YOUR TASK - Exactly the lines from the top of the records below through the one containing "Login (1257, 19)" must be set down, with no line added or dropped.

[Dataset entries]
----
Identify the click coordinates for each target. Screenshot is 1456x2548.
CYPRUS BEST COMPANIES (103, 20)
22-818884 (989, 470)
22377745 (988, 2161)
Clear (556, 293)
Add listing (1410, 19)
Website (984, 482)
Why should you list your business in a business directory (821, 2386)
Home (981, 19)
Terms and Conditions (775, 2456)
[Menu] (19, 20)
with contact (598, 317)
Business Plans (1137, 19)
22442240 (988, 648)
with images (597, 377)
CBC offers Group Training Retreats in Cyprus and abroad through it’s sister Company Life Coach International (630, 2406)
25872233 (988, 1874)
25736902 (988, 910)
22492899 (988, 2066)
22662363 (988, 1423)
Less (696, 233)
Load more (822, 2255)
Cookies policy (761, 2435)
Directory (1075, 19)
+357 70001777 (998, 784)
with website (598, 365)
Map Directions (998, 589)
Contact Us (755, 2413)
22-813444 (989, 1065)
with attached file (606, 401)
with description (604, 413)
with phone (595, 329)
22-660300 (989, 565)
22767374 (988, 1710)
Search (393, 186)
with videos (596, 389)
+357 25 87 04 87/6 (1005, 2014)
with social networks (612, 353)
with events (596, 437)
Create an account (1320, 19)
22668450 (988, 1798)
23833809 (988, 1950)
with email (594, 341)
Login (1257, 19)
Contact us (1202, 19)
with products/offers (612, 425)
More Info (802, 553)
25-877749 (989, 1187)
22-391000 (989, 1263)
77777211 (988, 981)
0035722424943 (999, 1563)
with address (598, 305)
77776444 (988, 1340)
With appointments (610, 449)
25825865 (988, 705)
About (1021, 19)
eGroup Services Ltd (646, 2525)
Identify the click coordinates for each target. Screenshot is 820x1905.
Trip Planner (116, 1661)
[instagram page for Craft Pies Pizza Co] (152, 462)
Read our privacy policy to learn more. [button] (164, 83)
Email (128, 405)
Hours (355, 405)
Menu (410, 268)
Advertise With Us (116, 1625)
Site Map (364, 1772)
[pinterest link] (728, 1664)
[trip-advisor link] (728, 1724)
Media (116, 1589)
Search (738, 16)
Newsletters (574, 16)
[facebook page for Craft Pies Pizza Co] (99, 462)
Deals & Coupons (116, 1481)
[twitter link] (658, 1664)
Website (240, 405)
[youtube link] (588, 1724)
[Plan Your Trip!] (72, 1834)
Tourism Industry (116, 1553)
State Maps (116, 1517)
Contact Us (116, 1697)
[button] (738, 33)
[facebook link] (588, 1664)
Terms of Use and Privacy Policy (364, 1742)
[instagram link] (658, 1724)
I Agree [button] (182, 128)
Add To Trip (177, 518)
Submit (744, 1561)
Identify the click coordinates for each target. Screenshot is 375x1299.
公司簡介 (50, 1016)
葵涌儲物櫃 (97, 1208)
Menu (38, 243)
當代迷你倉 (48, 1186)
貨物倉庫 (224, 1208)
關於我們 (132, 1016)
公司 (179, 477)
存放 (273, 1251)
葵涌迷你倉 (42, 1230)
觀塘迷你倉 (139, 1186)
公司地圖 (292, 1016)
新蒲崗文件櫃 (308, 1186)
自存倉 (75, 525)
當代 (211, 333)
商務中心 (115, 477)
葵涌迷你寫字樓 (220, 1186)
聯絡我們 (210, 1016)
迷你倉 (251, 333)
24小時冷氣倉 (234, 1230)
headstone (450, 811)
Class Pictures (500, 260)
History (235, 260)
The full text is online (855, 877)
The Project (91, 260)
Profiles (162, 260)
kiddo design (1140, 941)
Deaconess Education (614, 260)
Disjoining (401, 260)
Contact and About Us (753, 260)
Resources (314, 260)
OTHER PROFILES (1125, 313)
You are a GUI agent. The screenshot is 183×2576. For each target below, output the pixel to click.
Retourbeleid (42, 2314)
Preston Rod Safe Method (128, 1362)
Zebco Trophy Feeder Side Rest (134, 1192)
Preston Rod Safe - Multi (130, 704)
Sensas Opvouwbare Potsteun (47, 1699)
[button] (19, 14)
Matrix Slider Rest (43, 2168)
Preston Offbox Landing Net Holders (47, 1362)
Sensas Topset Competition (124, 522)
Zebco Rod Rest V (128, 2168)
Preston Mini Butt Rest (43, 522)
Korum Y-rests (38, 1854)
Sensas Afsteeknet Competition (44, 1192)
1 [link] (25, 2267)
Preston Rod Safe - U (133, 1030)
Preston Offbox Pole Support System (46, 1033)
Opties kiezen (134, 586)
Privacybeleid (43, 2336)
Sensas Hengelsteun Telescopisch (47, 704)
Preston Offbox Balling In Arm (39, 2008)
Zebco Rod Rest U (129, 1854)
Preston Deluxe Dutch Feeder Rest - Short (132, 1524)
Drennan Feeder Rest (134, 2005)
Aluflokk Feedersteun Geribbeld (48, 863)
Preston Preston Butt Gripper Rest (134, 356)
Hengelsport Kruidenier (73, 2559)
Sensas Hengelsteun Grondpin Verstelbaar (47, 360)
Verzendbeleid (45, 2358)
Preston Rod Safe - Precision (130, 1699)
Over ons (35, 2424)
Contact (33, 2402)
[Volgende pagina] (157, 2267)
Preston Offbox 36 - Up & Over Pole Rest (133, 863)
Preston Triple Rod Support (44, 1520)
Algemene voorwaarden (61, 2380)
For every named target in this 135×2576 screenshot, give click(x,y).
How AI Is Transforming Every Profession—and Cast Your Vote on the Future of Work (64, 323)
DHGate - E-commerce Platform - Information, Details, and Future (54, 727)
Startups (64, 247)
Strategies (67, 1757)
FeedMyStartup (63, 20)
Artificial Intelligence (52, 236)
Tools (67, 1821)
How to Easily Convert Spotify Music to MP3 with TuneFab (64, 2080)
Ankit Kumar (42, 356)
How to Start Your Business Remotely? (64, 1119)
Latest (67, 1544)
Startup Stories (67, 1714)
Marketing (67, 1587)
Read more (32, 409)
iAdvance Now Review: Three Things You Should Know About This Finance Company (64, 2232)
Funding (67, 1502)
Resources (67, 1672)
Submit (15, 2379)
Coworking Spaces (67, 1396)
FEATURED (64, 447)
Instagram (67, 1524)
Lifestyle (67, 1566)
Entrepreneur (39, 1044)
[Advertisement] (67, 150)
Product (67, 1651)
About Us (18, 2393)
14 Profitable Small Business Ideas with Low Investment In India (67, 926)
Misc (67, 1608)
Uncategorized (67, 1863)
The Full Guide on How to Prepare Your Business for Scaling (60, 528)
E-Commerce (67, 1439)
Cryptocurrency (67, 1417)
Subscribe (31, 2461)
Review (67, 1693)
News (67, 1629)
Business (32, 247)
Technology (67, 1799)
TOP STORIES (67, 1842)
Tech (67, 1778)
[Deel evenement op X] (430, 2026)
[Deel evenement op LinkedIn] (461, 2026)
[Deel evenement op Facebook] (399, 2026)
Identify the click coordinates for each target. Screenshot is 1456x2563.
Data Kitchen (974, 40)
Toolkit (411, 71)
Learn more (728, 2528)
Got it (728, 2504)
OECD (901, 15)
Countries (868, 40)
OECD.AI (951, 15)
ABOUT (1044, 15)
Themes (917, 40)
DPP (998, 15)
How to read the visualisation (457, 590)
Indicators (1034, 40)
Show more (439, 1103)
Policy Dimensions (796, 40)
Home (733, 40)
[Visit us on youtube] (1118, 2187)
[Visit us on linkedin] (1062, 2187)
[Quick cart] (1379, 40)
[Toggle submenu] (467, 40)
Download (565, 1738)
----
TASK OUTPUT -
Identify the click coordinates for each target. Screenshot is 1456x2548.
CYPRUS BEST COMPANIES (103, 20)
22-818884 (989, 470)
22377745 (988, 2161)
Clear (556, 293)
Add listing (1410, 19)
Website (984, 482)
Why should you list your business in a business directory (821, 2386)
Home (981, 19)
Terms and Conditions (775, 2456)
[Menu] (19, 20)
with contact (598, 317)
Business Plans (1137, 19)
22442240 (988, 648)
with images (597, 377)
CBC offers Group Training Retreats in Cyprus and abroad through it’s sister Company Life Coach International (630, 2406)
25872233 (988, 1874)
25736902 (988, 910)
22492899 (988, 2066)
22662363 (988, 1423)
Less (696, 233)
Load more (822, 2255)
Cookies policy (761, 2435)
Directory (1075, 19)
+357 70001777 (998, 784)
with website (598, 365)
Map Directions (998, 589)
Contact Us (755, 2413)
22-813444 (989, 1065)
with attached file (606, 401)
with description (604, 413)
with phone (595, 329)
22-660300 (989, 565)
22767374 (988, 1710)
Search (393, 186)
with videos (596, 389)
+357 25 87 04 87/6 (1005, 2014)
with social networks (612, 353)
with events (596, 437)
Create an account (1320, 19)
22668450 (988, 1798)
23833809 (988, 1950)
with email (594, 341)
Login (1257, 19)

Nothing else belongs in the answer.